We were both rich, healthy, young and so good-looking that in restaurants and at concerts people’s gazes followed us. Being by birth from the province of Penza, I was then handsome, with, for some reason, southern, passionate good looks; I was even “indecently handsome”, as I was once told by a renowned actor, a monstrously fat man, a great glutton and a clever fellow – “the devil knows who you are, some kind of Sicilian,” he said sleepily – and my character was southern too, lively, constantly ready with a happy smile, a gentle joke. And she had a beauty that was somehow Indian, Persian: a swarthily amber face, magnificent hair, somewhat ominous in its dense blackness, eyebrows that gleamed softly like black sable fur, eyes as black as velvet coal; a captivating mouth with its velvety crimson lips was set off by dark down; when going out, she would most often put on a garnet-coloured velvet dress and similar shoes with gold buckles (whereas she went to her courses as a demure student and had lunch for thirty kopeks at a vegetarian canteen on the Arbat), and as much as I was inclined to garrulity, to simple-hearted cheerfulness, so was she most often taciturn: she was forever thinking about something, forever as though delving into something mentally; lying on the couch with a book in her hands, she would often lower it and gaze questioningly into space. I saw this when I sometimes dropped in on her in the daytime too, because for three or four days each month she would not leave home at all, she would lie and read, making me too sit down in the armchair beside the couch and read in silence.

“You’re terribly talkative and restless,” she said, “let me read to the end of the chapter…”

“If I weren’t talkative and restless, perhaps I would never have got to know you,” I replied, thus reminding her of our meeting: one day in December, having turned up at the Arts Group to a lecture by Andrei Bely, who had sung it while running around and dancing on the stage, I had been fidgeting and chuckling so much that she, who had found herself by chance in the seat next to mine and had at first looked at me with a certain bewilderment, had finally burst out laughing as well, and I had turned to her merrily at once.

“Quite so,” she said, “but be quiet for a little all the same, read something, have a smoke…”

“I can’t be quiet! You can’t imagine all the strength of my love for you! You don’t love me!”

“I can imagine. And as for my love, you know very well that, apart from my father and you, I have no one in the world. In any event, you are my first and last. Is that too little for you? But enough about that.

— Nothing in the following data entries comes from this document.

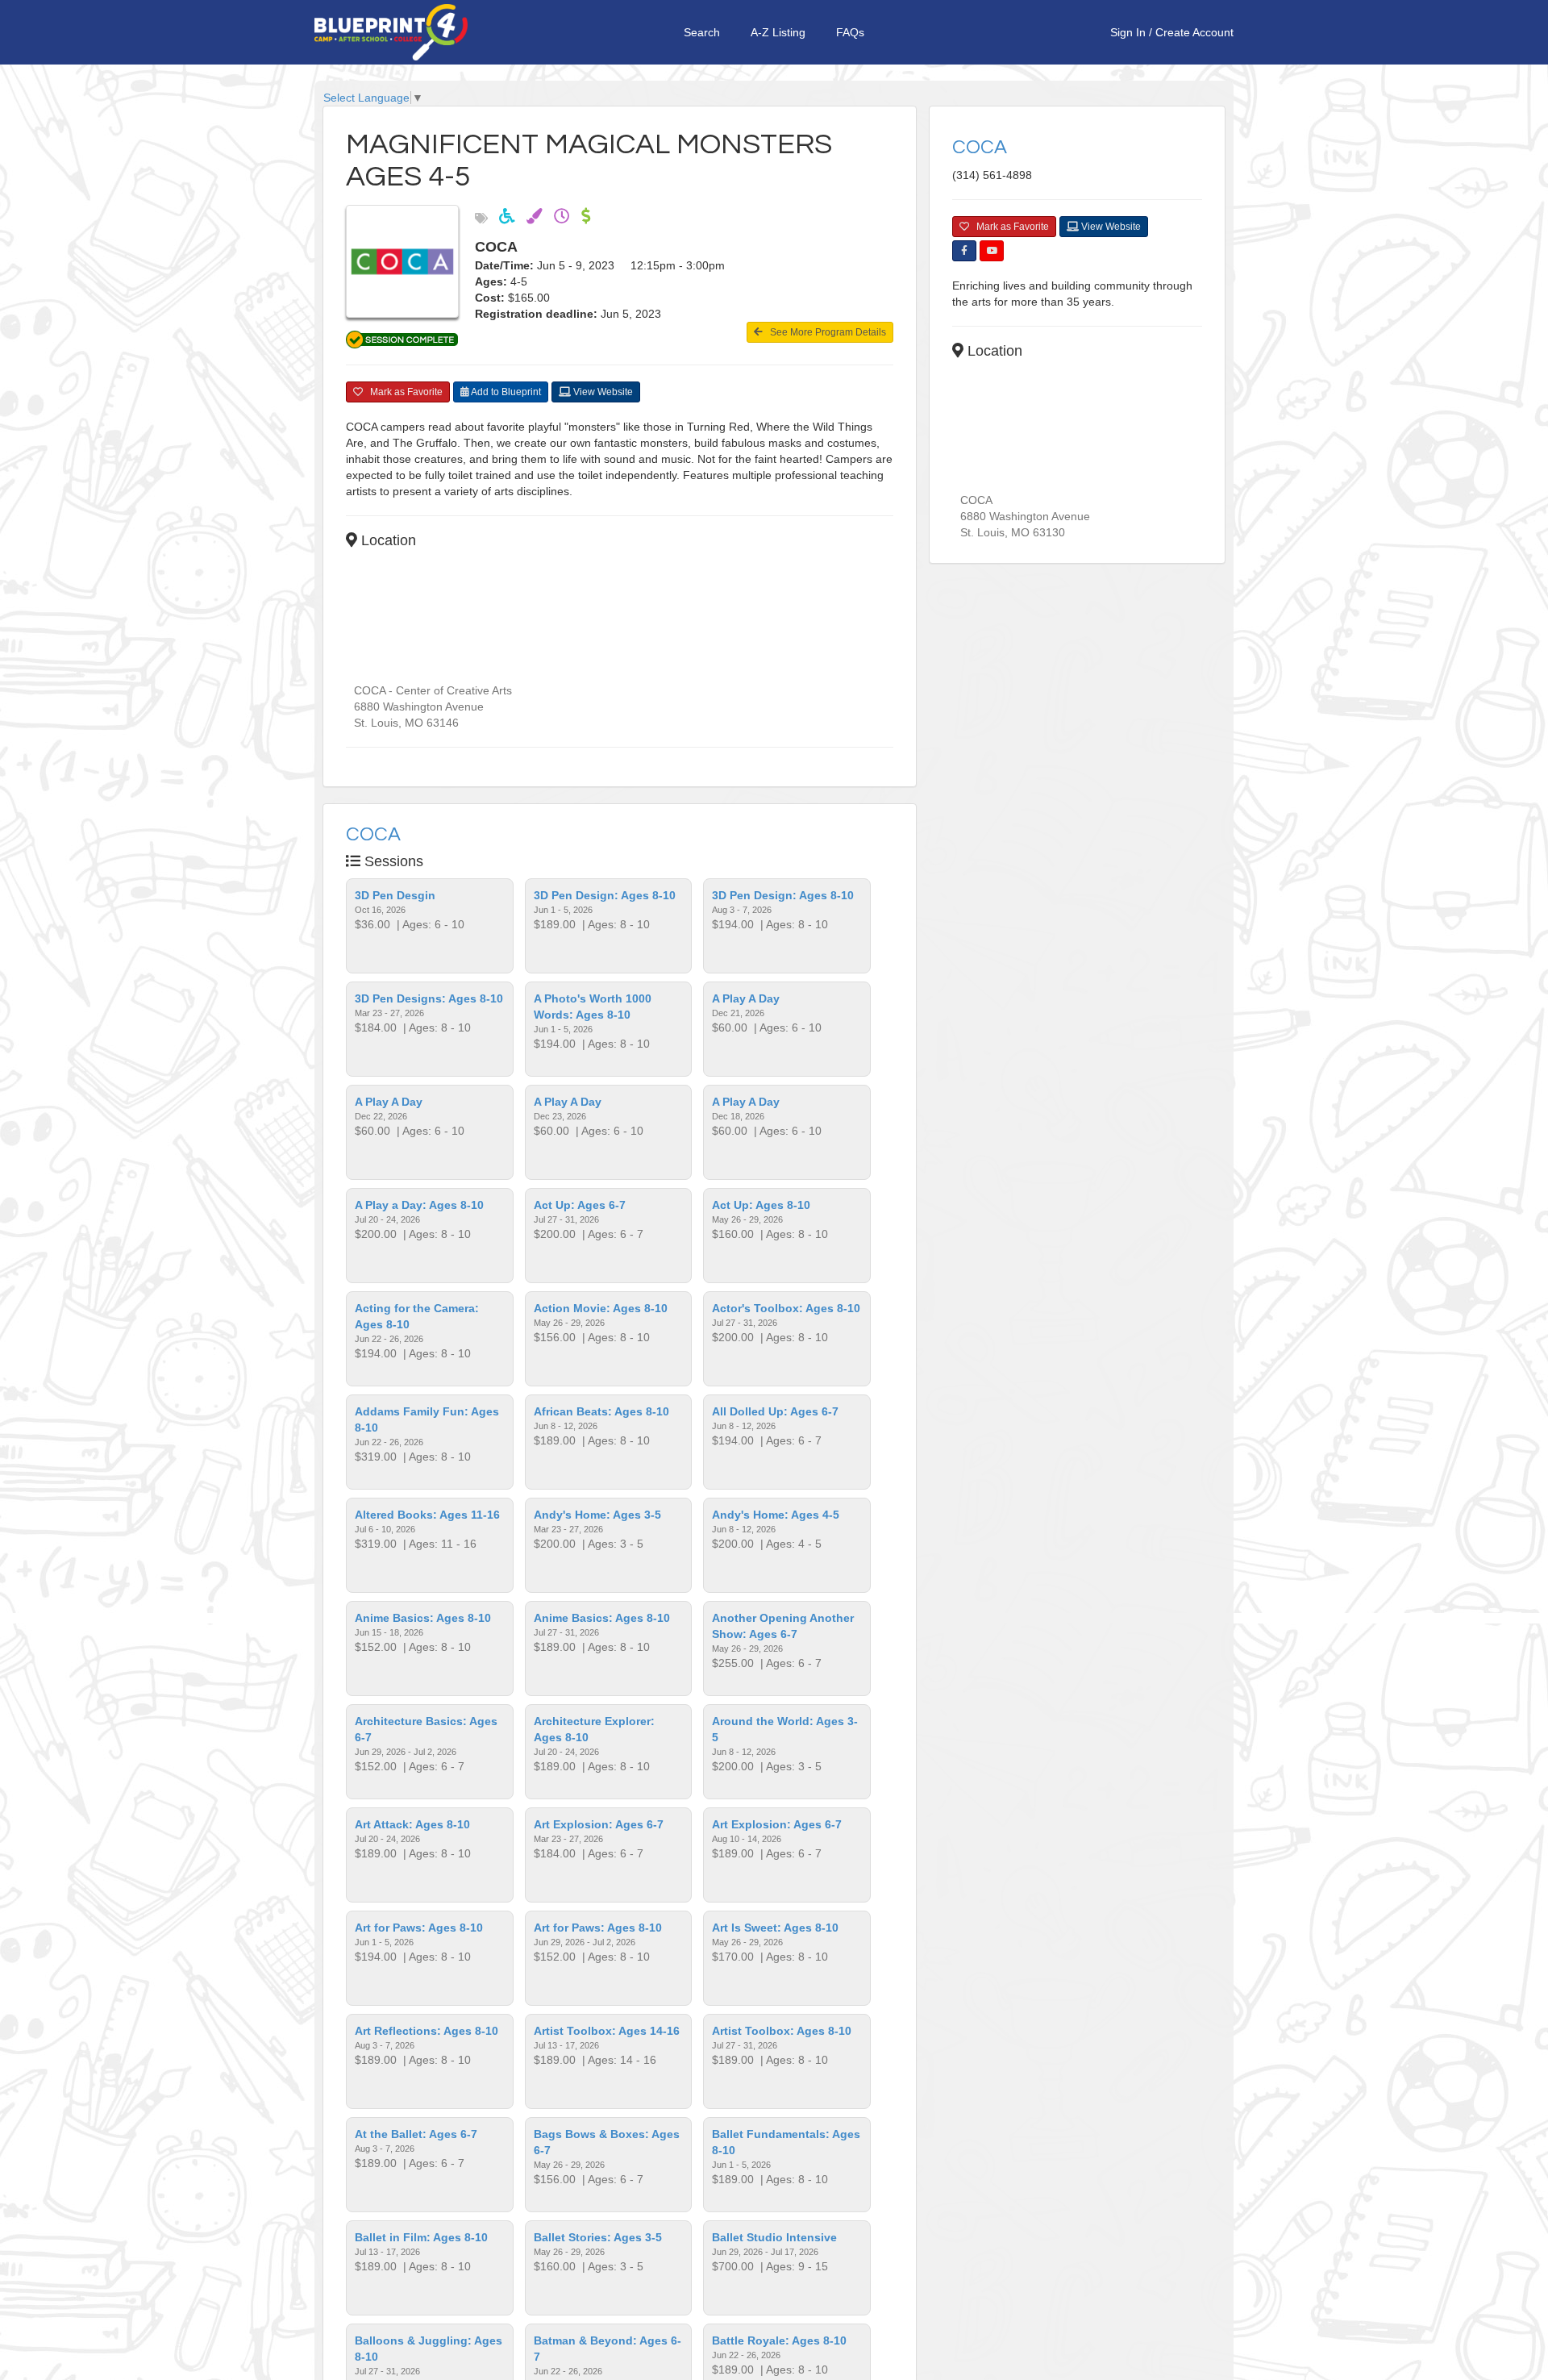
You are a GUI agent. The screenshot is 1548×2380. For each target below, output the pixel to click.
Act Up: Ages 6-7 (580, 1204)
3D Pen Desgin (395, 895)
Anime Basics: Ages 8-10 (423, 1617)
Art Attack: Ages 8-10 (412, 1824)
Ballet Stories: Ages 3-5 (598, 2237)
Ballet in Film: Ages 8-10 (421, 2237)
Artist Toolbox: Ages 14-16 (607, 2030)
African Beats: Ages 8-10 (601, 1411)
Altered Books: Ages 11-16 (427, 1514)
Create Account (1194, 32)
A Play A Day (746, 998)
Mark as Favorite (403, 392)
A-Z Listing (778, 32)
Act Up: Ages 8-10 (761, 1204)
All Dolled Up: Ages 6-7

Reading’s impossible with you here, let’s have tea…”

And I would get up, boil the water in the electric kettle on the little table at the end of the couch, take cups and saucers from the walnut cabinet that stood in the corner behind the table, saying whatever came into my head:

“Have you finished reading The Fiery Angel?”

“I’ve finished looking at it. It’s so high flown I’m ashamed to read it.”

“And why did you leave Shalyapin’s concert all of a sudden yesterday?”

“He was excessively flamboyant. And then in general I don’t like yellow-haired Rus.”

“Everything displeases you!”

“Yes, a lot does…”

“A strange love!” I thought, and while the water was coming to the boil, I stood looking out of the window. The room smelt of flowers and was becoming associated for me with their smell; outside one window, low in the distance there lay the huge picture of the snowy, blue-grey Moscow beyond the river; out of the other, further to the left, a part of the Kremlin was visible, and opposite, excessively close somehow, the too new white hulk of Christ the Saviour, in the gold dome of which the jackdaws that eternally circled around it were reflected in bluish spots… “A strange city!” I said to myself, thinking about Hunters’ Row, about Iverskaya, about St Basil’s. “St Basil’s – and the Saviour in the Forest, the Italian cathedrals – and there’s something Kyrgyz about the points of the towers on the Kremlin walls…”

Arriving at twilight, I sometimes found her on the couch in nothing but a sable-trimmed silk caftan – “the legacy of my Astrakhan grandmother,” she said – and I would sit beside her in the semi-darkness without lighting a light, kissing her hands, her feet and her body, which was astonishing in its smoothness… And she did not resist against a thing, but all in silence. I was continually seeking her hot lips – and she gave them, her breathing already spasmodic, but all in silence. And when she sensed that I no longer had the power to control myself, she would push me away, sit up and, without raising her voice, ask me to put on the light, then go off into the bedroom. I would put it on, sit down on the revolving stool beside the piano and gradually come to my senses, cooling after the hot intoxicant. A quarter of an hour later she would emerge from the bedroom dressed, ready to go out, calm and natural, as though nothing had happened beforehand:

“Where to today? The Metropole, perhaps?”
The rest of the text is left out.